• _TEXT PROVIDED_
* Begin *
Home > Business, English, Internet > RE: A Modest Proposal To YHOO and MSFT: Spin Out A Search Company

RE: A Modest Proposal To YHOO and MSFT: Spin Out A Search Company

This is a response to John Battelle’s post suggesting a MS/Yahoo collaboration/spin off.

To summarize what was proposed, John believes that both Microsoft and Yahoo should form a search company owned 50/50 and spun out to public. The company would have a minimum of 10 year commitment from MS and Y! and it’d be established in the valley to increase their chance of recruiting.

To this, I say such solution would be detrimental to both companies and this isn’t the battle Microsoft and Yahoo want to go into. First, we need to define what is being conquered. Initially, we might think it’s Search being conquered. However, it isn’t Search, what Google, Yahoo! and Microsoft are after. Rather, all of these companies are after internet users and getting them to spend as much time as they can in their virtual properties. Because this is the most important goal, it isn’t Google who’s number one. Microsoft is in a much better position, and they can increase their dominance in the Internet space by bringing Google closer to Microsoft’s home territory – the OS. Google has been making attempts to invade that space, but they have yet to conquer it. In this battle, Microsoft will have home court advantage.

Users still see Windows when they boot up, and this is Microsoft’s strongest advantage. Microsoft can play that card for more than a decade and still guarantee dominance in the Internet field. I don’t propose setting a new company and sinking more cash into Search. Nor should they be going out and building properties to become the next Yahoo! or the next Condé Nast. That would be a divide and conquer strategy won for Google. Google has their own problems with Search right now, and thousands of competitors looking to bring them down in that area. Search could even become passé as new technologies disrupt the process. Google is being smart by diversifying, but that can also hurt them if they diversify into areas that don’t support the goal of attracting users to their internet properties. Thus, while Microsoft already owns the users when they sit down in front of a computer, Google still doesn’t have a strong position in this core advantage. At the moment they are trying with Google Desktop which is something they should continue to build on, YouTube by attacking the Television front (a front being attacked by MS through Xbox and Media Center), and DodgeBall in order to get inside of the other computer – the cellphone.
* End *
• _SUPPLIED MATERIAL_
* Begin *
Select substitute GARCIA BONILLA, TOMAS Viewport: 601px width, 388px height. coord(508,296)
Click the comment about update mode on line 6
* End *
* Begin *
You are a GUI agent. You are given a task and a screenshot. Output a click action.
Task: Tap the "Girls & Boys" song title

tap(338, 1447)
* End *
• _TASK LIST_
1) In the blog response about a Microsoft–Yahoo search company, what does the author call Microsoft's strongest advantage?
2) Carry on the blog response about a Microsoft–Yahoo search company from the point where it stops.

• _TASK RESULTS_
1) Users still see Windows when they boot up their computers.

2)
Microsoft can use their OS advantage to make a transparent transition to the new Internet – an Internet of Web Services. By subtly modifying their OS to integrate more into the web, by converting more of their applications into web applications, and by adding more interactivity through web technologies in a user’s desktop, Microsoft will be able to encapsulate their users into a Windows Web. For example, the popular MS Word can open up from a user’s desktop, but synchronize its files with an Internet hard drive. Storage is cheap. A MS Office license can get you an Internet hard drive that is synced with your local hard drive, you can mark the documents you want to share and have instant collaboration with your contacts. The user never found out anything about a web browser. Another application could be a social network, like face book, but built into the OS, integrated with MSN Messenger. This can all be done connected through the web, without going to a web browser. And if a user doesn’t go into a web browser, Google starts to hurt (Adobe’s Apollo). If a user finds everything they need, then they don’t have to search for anything (huh? 🙂 or search much less.

If Microsoft devices a way to make the web easier through a Windows Web, the user will stay locked in their own comfortable place (Rafa to MS: sink more money to your OS conversion to Web). Think about AOL’s success in the 90’s. Why did people prefer AOL? AOL was a comfortable place for people that weren’t too tech savvy. As the web continues to evolve, people will not move as fast as the Internet technology. Us techies like to think technology adaptation is instant, but the general population has a slow adaptation rate. You can understand this better by reading Crossing the Chasm by Geoffrey A. Moore. He talks about how most people in the normal curve are hesitant to try new things and dives into the process of adaptation for all major types of people. Microsoft is in the best position to hold on to the majority of the population. A new Search company by Microsoft and Yahoo! would have to start from the very left tip of the curve, and this is something rough, costly and unpredictable. MS already crossed the chasms. MS doesn’t need search dominance, or spin off a Search company; they need to make their OS be the hottest Web OS.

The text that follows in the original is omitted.